═══ READING TEXT ═══
Recital 4 of Regulation No 1924/2006 confirms that the regulation applies to trade marks that can be construed as health claims. (38) The regulation contains two other provisions dealing with trade marks. First, Article 1(3), which essentially exempts from the regulation’s authorisation requirements any trade mark that can be construed as a health claim, provided it is accompanied by a related, authorised health claim. Second, there is the Article 28(2) exemption.

101.

Article 1(3) and Article 28(2) taken together clarify the way in which Regulation No 1924/2006 is to apply to trade marks. These provisions were not in the initial Commission proposal for the regulation, which foresaw no special treatment for trade marks. (39) The European Parliament proposed to remove trade marks from the regulation entirely in its first and second reading. It considered that applying the regulation to trade marks would cause legal uncertainty and ‘disadvantage existing brand-mark owners who partly strongly depend on the brand recognition’. (40) This total removal was ultimately rejected and the compromise found translated into Article 1(3) and Article 28(2) was the final result.

102.

From these observations, I would draw the following general conclusions for the interpretation of Article 28(2).

103.

First, trade marks that may be construed as health claims are explicitly recognised as presenting specific issues under Regulation No 1924/2006, such that the normal regime cannot apply in exactly the same way.

104.

Second, I consider that the above observations confirm that Article 28(2) requires both the product and trade mark concerned to have existed prior to 1 January 2005 (as opposed to just the product or just the trade mark).

105.

It appears from the legislative history that Article 28(2) aims at giving some *transitional protection to established trade marks*. Companies that have invested in a brand and rely on that accumulated investment and resulting brand recognition to sell their products would face disproportionate consequences if the regulation were to introduce an overnight ban on the relevant trade mark.

106.

This, in my view, strongly indicates that Article 28(2) *cannot* be read as offering a *general* exemption to trade marks that can be construed as a health claim and predate 1 January 2005, independently of the products they are used on. Instead, Article 28(2) offers protection where a particular product combined with a relevant trade mark (‘relevant product/trade mark combination’) existed before 1 January 2005. Otherwise, a trade mark existing before 1 January 2005 could be used on entirely new products after that date and still benefit from the exemption, even though no obvious disproportionate and unfair disadvantage would be suffered in such cases.
═══ ENTRIES SHOWN ═══
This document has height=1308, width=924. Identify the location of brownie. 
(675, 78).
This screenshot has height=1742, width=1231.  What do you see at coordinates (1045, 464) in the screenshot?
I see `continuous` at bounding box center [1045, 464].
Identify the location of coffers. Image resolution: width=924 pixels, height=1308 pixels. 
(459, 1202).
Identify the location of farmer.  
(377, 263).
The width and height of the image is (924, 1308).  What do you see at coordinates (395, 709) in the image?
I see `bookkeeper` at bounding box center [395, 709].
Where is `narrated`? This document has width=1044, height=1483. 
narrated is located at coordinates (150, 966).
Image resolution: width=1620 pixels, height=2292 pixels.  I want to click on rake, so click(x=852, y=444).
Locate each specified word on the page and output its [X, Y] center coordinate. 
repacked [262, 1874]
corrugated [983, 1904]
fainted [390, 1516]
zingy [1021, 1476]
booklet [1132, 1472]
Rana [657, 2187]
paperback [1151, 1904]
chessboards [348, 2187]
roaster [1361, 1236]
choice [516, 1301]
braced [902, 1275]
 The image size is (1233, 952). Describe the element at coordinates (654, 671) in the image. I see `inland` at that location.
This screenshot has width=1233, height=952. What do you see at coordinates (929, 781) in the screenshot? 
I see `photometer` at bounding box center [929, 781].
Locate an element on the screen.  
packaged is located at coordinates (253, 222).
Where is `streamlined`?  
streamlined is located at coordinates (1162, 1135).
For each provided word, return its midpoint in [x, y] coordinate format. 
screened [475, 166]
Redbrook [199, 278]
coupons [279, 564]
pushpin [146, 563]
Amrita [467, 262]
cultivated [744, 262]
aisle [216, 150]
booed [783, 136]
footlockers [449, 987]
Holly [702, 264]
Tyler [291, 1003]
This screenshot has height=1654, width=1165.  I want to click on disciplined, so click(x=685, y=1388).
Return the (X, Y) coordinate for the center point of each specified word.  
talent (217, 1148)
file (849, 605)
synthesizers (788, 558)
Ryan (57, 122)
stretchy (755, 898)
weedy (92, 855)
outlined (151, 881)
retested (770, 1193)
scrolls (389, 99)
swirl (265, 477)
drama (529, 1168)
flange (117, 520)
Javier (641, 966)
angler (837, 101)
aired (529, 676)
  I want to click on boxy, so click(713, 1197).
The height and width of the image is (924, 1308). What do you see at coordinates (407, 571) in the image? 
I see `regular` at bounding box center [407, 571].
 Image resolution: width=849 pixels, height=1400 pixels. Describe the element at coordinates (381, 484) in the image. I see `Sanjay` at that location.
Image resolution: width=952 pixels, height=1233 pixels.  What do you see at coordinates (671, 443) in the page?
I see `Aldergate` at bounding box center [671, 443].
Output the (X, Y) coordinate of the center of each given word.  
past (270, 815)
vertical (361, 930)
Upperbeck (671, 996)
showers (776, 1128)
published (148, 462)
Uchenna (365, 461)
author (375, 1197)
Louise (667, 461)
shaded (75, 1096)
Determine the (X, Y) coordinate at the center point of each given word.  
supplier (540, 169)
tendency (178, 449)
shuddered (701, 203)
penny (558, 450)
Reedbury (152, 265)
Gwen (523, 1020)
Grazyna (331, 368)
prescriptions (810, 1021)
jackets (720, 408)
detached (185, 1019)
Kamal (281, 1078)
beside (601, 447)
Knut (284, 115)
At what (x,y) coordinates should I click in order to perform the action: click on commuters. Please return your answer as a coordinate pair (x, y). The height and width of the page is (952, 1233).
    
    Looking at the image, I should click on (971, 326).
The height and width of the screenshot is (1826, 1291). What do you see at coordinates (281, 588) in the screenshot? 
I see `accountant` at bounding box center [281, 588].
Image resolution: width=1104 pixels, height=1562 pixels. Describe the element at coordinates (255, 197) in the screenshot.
═══
Extend the passage on how Article 28(2) of Regulation No 1924/2006 applies to trade marks, picking up after its final sentence.

- _RESPONSE AREA_
107.

This approach is also in line with the *Green-Swan* judgment, which states that foods bearing relevant trade marks must have existed ‘in that form’ on 1 January 2005. It is clear from the national court’s question in *Green-Swan* and the reply of this Court that ‘in that form’ refers to the *foods bearing relevant trade marks* (as opposed to just the food (41) or just the trade mark).

108.

Third, Article 28(2) requires that the relevant product/trade mark combination ‘existed’ before 1 January 2005. In my opinion, the natural meaning of ‘exist’ in this context is that the relevant product/trade mark combination existed in the *same physical form* at that date. I see nothing in the context, system or purpose of Regulation No 1924/2006 that justifies a different reading.

109.

In particular, I do not see any justification for changing the way in which Article 28(2) is applied depending on the way the product has been marketed in the past or on the basis of an apparently incorrect legal classification by the seller.

110.

Fourth, Article 28(2) lays down a condition that the relevant product/trade mark combination ‘do[es] not comply’ with the regulation. Again, referring to the purpose of that provision, it aims at preventing a disproportionate impact on the holder of a trade mark as a result of overnight withdrawal of the right to use that trade mark because it does not comply with the regulation. In the present case, it is indeed a situation of alleged non-compliance with the regulation (I understand that that is the basis of the appellant’s case). Whether that state of non-compliance has arisen as a result of a change in marketing or a legal reclassification of a product is, to my mind, irrelevant. This is not a case where a new product/trade mark combination is being put on the market in a state of non-compliance. The relevant product/trade mark combination was on the market for years before 1 January 2005 in exactly the same physical form. That seems to me to be precisely the type of product the Article 28(2) transitional exemption is aiming at.

111.

Finally, when interpreting, in general, the scope of the transitional exemption in Article 28(2), one has to take into account not only the fact that exceptions are to be interpreted strictly, but also the fact that trade marks are a type of property. (42) As already apparent from the legislative process outlined above in point 101, not providing for any reasonable transitional provisions could, in extreme cases, be seen as a form of expropriation.

3. Conclusion

112.

In the light of the foregoing, I propose to answer the national court’s third question that the provision set out in the first half of the sentence contained in Article 28(2) of Regulation No 1924/2006 can apply in the case where, prior to 1 January 2005, the product concerned was marketed under its brand name not as a foodstuff but as a medicinal product. In such cases, Article 28(2) requires that the relevant product existed at that date (a) in the same physical form and (b) with the same trade mark.

V – Conclusion

113.

I recommend to the Court that it answers the questions referred to it by the Bundesgerichtshof (Federal Court of Justice) as follows:

Question 1

Liquids with characteristics similar to those of the products in the main proceedings, having an alcohol content of 27% by volume, which are described as spirit drinks and are sold through pharmacies in 10 ml or 20 ml dropper bottles or as sprays, and which, according to the accompanying instructions, are intended to be taken in very small quantities in drop or spray form, do not constitute ‘beverages’ within the meaning of Article 4(3) of Regulation (EC) No 1924/2006 of the European Parliament and of the Council of 20 December 2006 on nutrition and health claims made on foods.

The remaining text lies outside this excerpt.